As far as Cede knew, Charlie Parker and his family had made it out alive, but he had seen Charlie’s father vomiting before climbing into the Land Rover jeep. Mrs. Parkers face was covered in sores, he knew she would be dead soon. Five miles outside of Morlock, her husband collapsed around the steering wheel. Charlie Parker was the last one to die, he was fortunate that the crash had rendered him unconscious. He never heard the sounds of his dad, wheezing as he gasped for breath. He was oblivious to his mom’s crying, before she joined her husband in the last spasms of death, hands beating against the windows like battered chickens.
Charlie’s last clear thought, was the sight of Cede pulling at the vines wrapped around the plastic bucket and the funny noise they made, as if they were being hurt. He had seen Cede’s fingertips as he tried to wash them in the drain. They had been stained black and the inky sap had spread further and further up his hand as he tried to wash them. Then, Charlie felt bile rise up his throat; he fought to breathe but the fight had already left him.

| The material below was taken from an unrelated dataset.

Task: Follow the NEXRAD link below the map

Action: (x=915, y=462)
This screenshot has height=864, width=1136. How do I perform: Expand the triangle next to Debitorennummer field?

Cede could guess at the cause of his mother’s insanity. The sight of her husband’s shrunken corpse sitting in his armchair, or the sight of Cede staring at his dead papa with smug satisfaction. She had gone to her room and not come out since. But Cede was getting tired of waiting. The voices were sending him on a journey, he needed to leave. For the past three years, he had been brushing a light fingertip across her food. Each day he would check to see if the food would stay uneaten. Whistling to himself Cede headed home. Whistling to himself Cede headed home. Maybe this evening I’ll double the dose; he smiled at the thought, as he saw the vines covering his house sway in greeting.